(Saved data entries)
.....

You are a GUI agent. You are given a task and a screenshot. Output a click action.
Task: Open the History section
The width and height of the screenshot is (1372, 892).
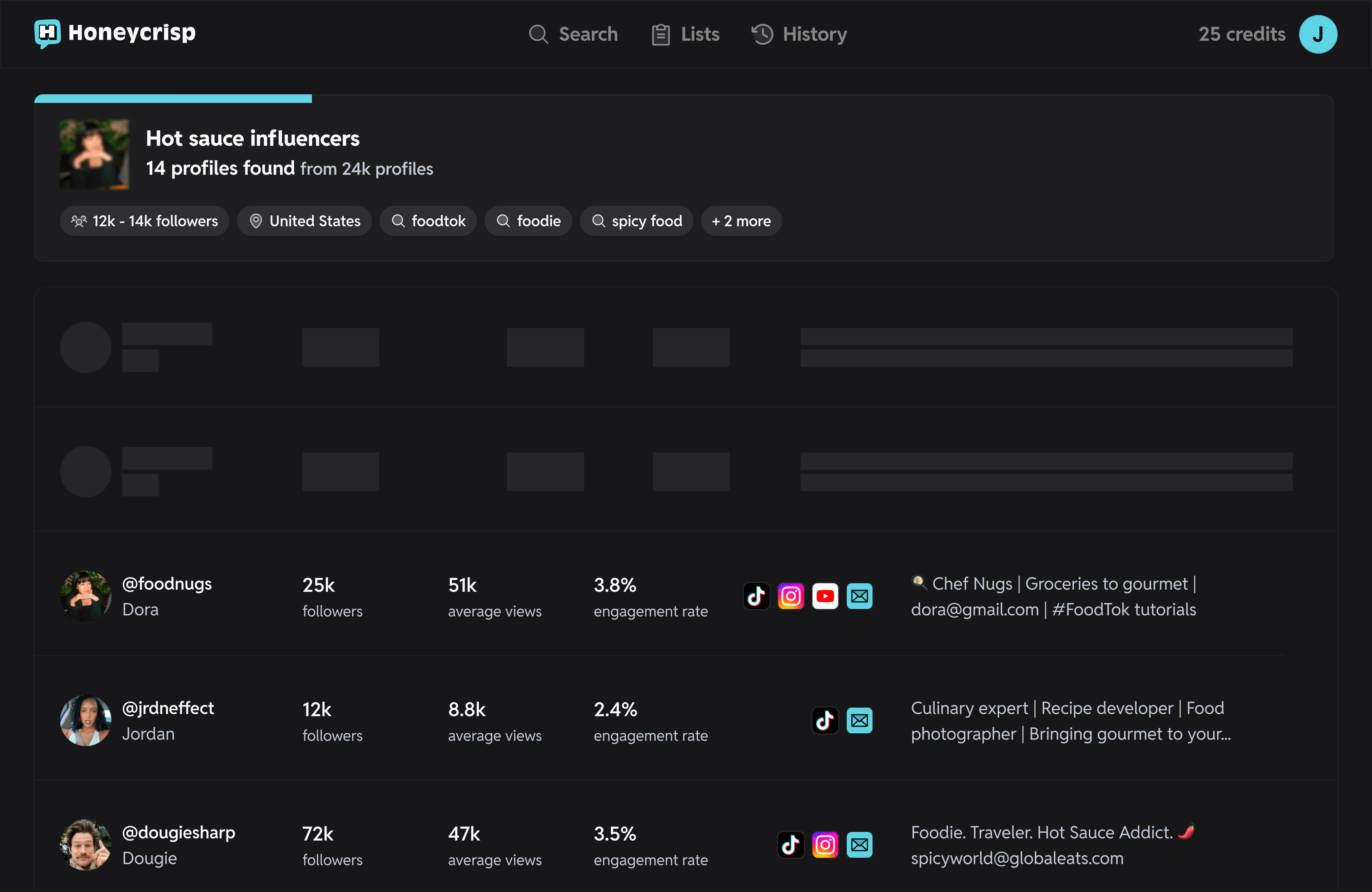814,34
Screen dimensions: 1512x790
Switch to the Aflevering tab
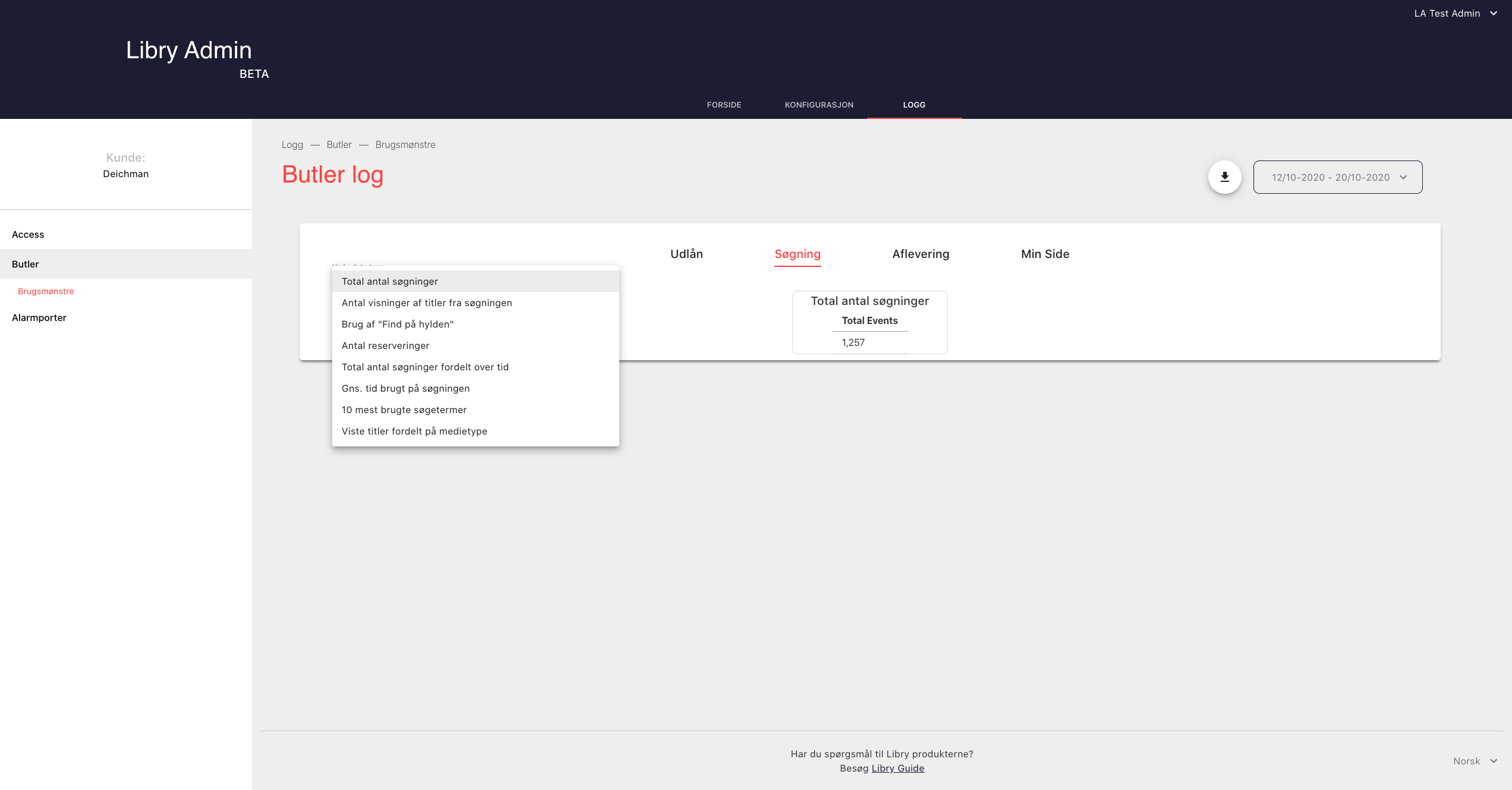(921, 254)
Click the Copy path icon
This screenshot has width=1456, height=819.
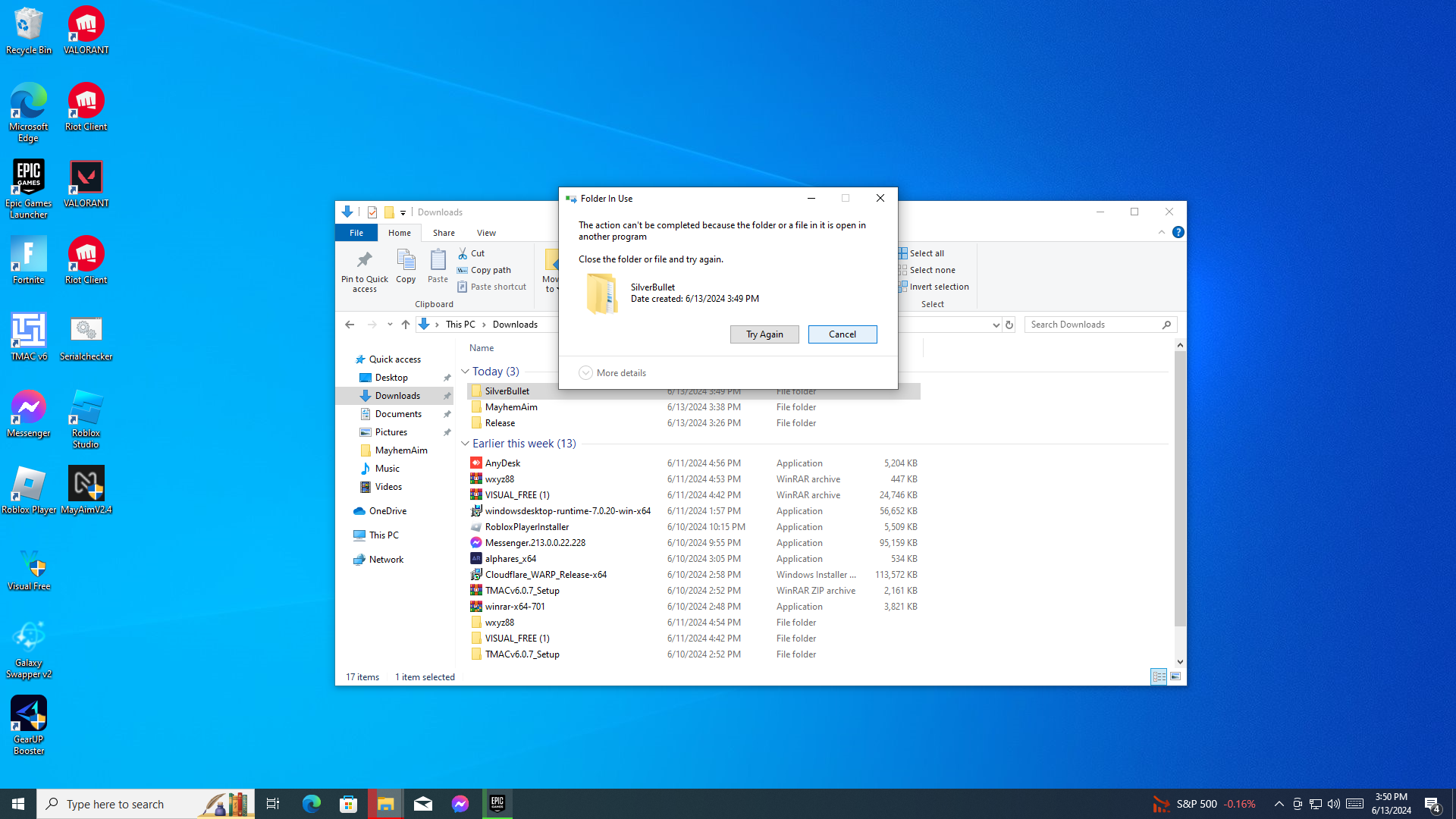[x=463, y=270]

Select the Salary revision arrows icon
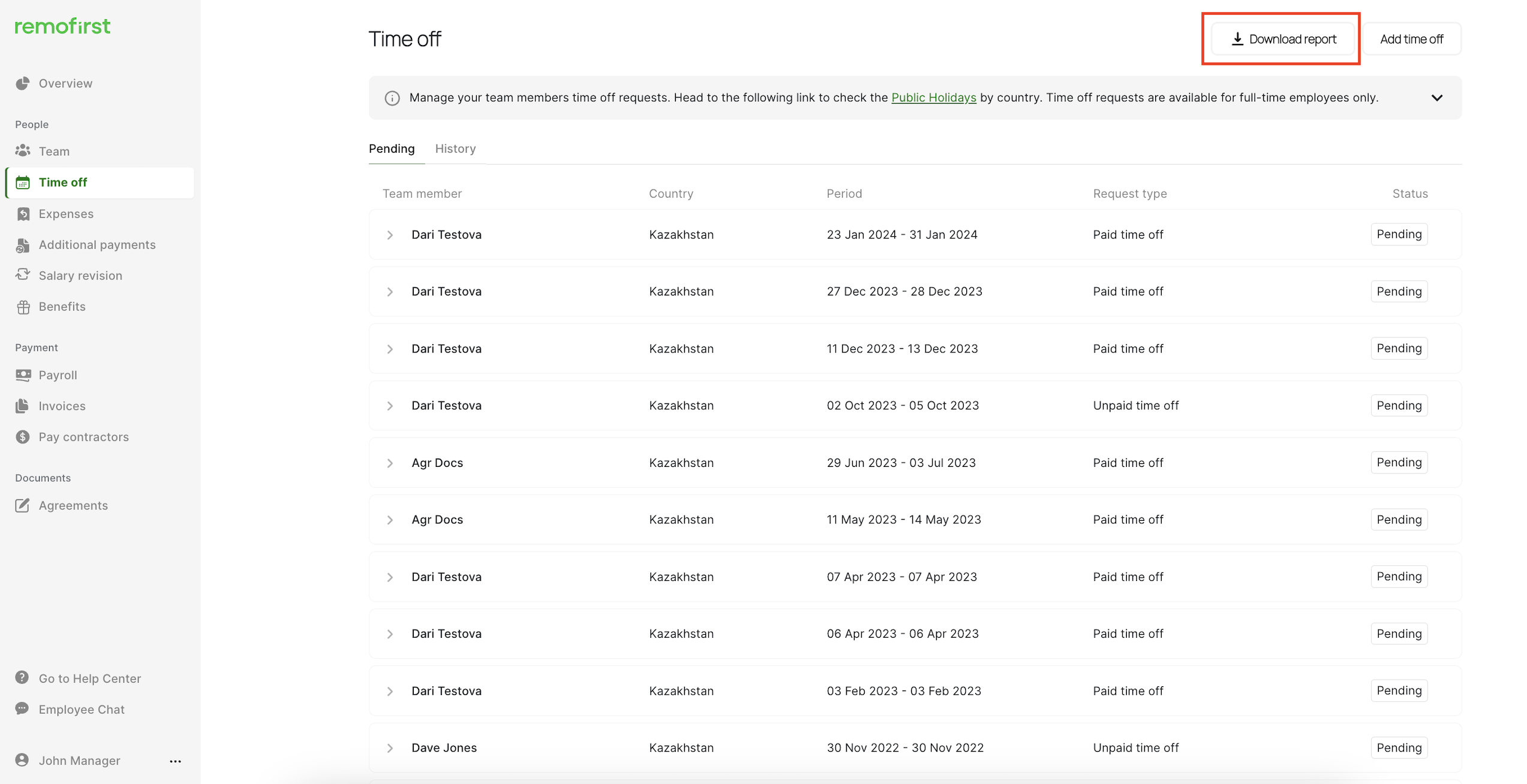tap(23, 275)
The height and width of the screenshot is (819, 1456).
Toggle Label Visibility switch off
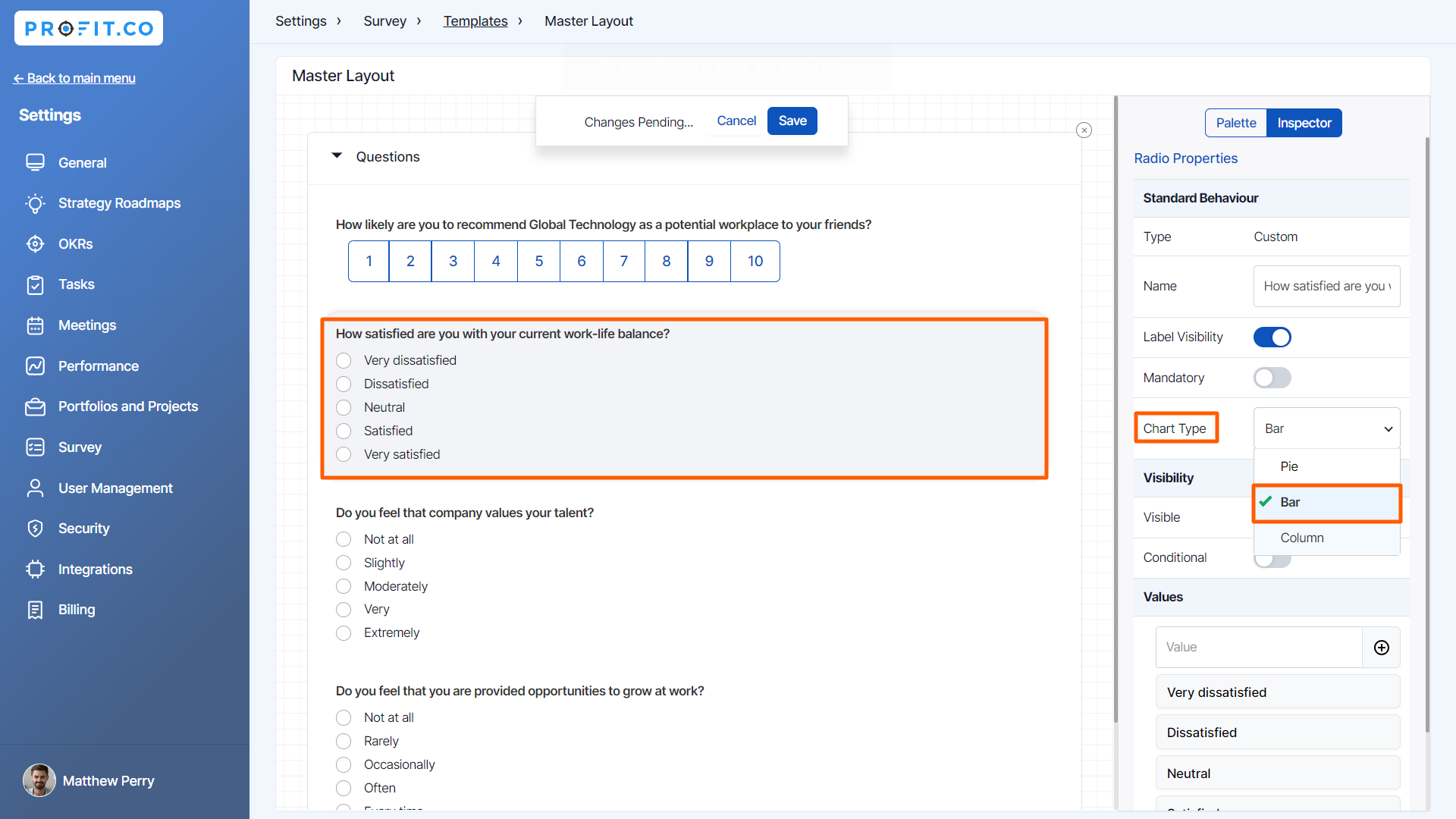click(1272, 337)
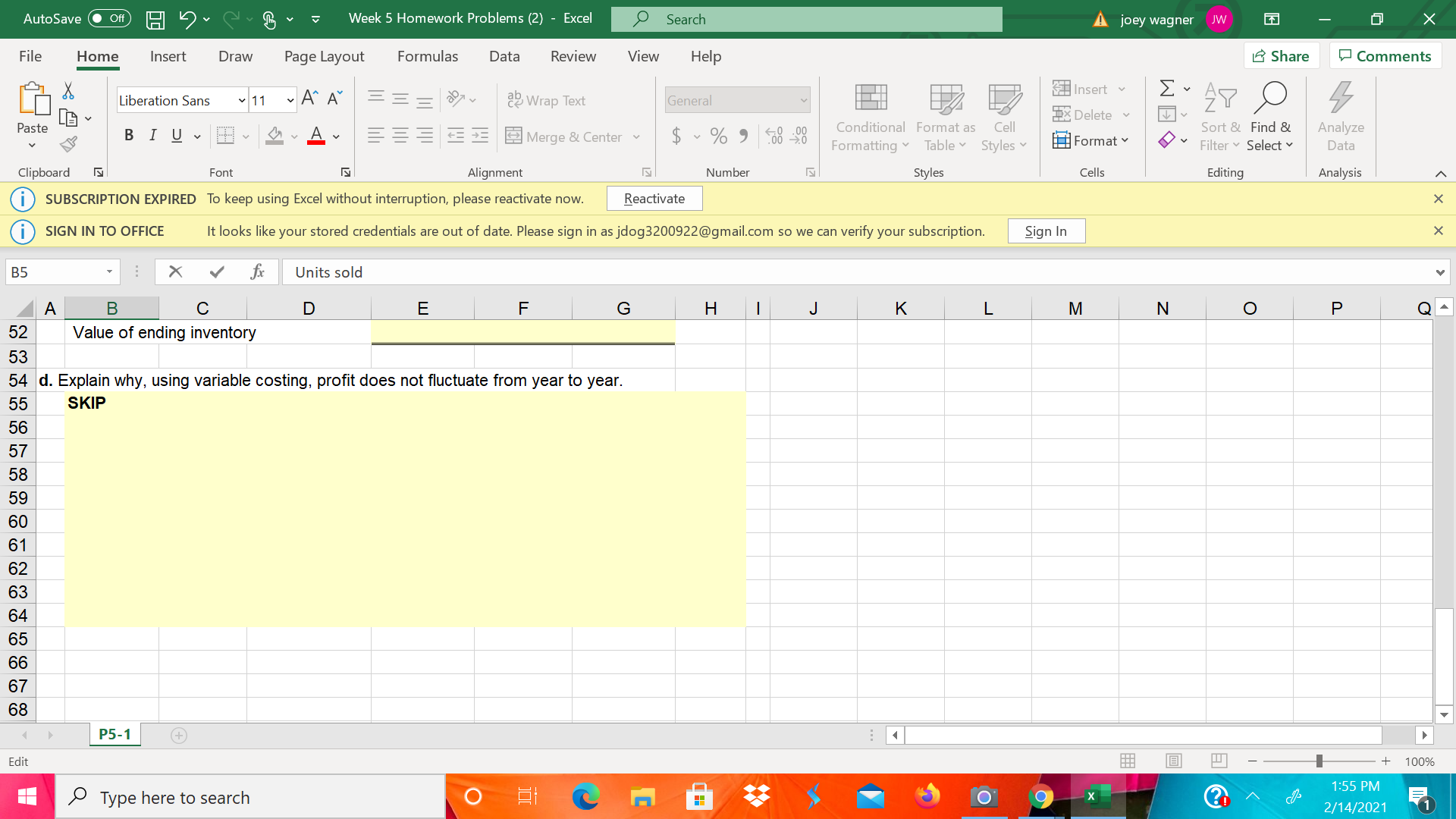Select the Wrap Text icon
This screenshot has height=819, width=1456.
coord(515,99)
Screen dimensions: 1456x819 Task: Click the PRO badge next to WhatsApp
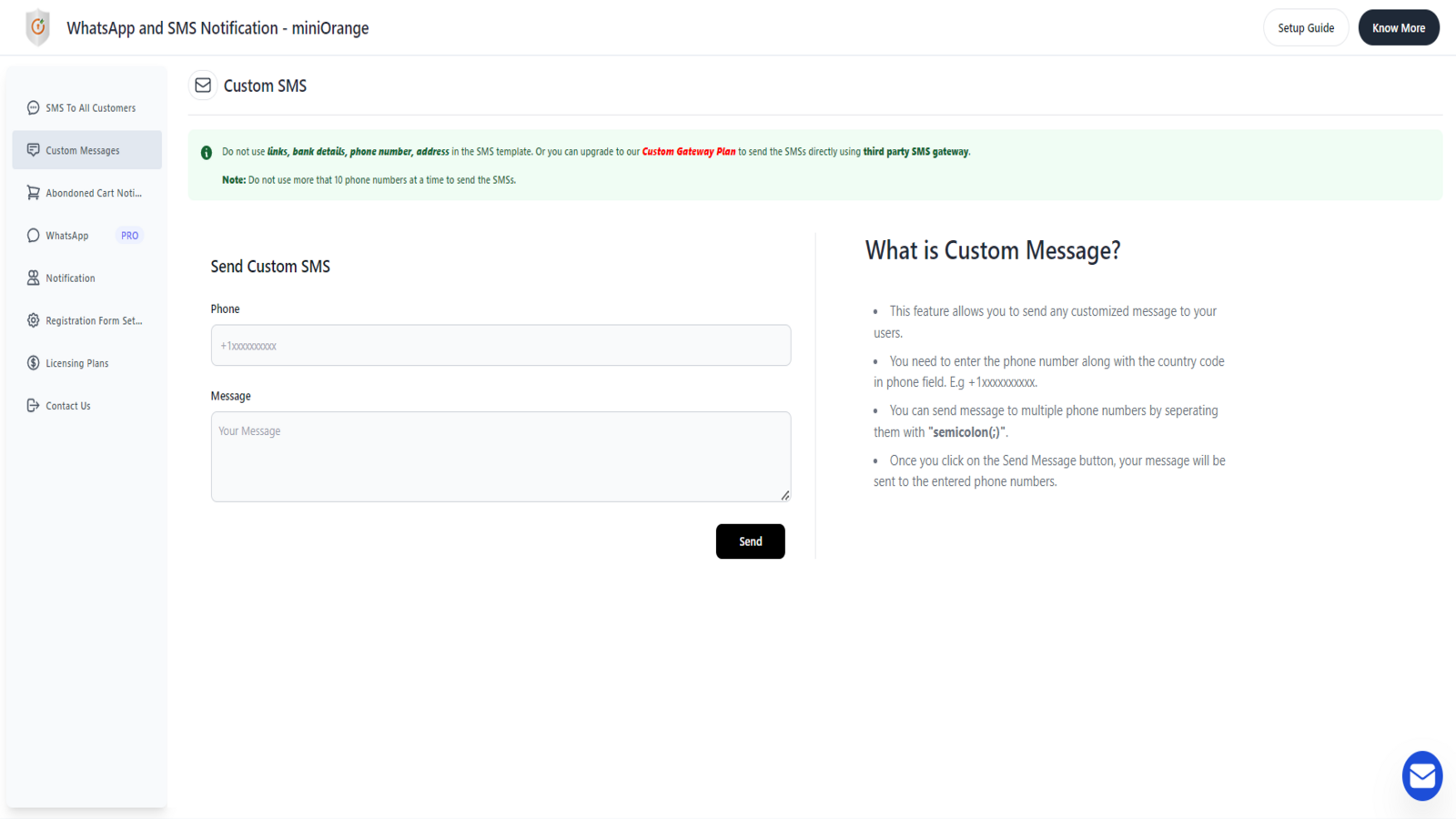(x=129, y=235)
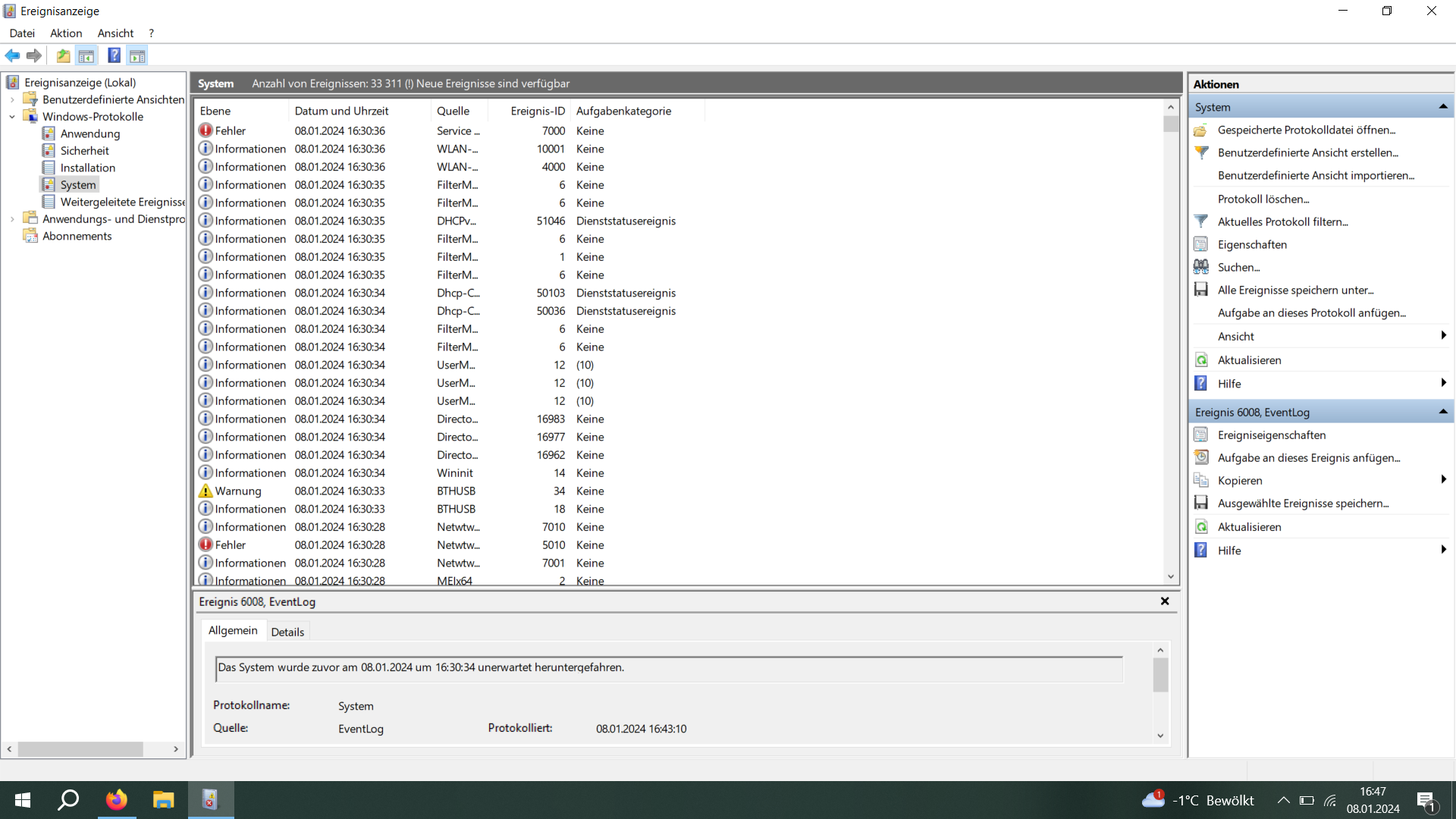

.....

### Exercise details
Exact repetition of each line above is expected; images are to be omitted.

### Exercise output
You are a GUI agent. You are given a task and a screenshot. Output a click action.
Task: Open the History section
The width and height of the screenshot is (1372, 892).
814,34
Screen dimensions: 1512x790
Switch to the Aflevering tab
(921, 254)
Click the Copy path icon
This screenshot has width=1456, height=819.
[x=463, y=270]

Select the Salary revision arrows icon
tap(23, 275)
The height and width of the screenshot is (819, 1456).
Toggle Label Visibility switch off
click(1272, 337)
Select the Wrap Text icon
This screenshot has height=819, width=1456.
coord(515,99)
Screen dimensions: 1456x819 Task: Click the PRO badge next to WhatsApp
(x=129, y=235)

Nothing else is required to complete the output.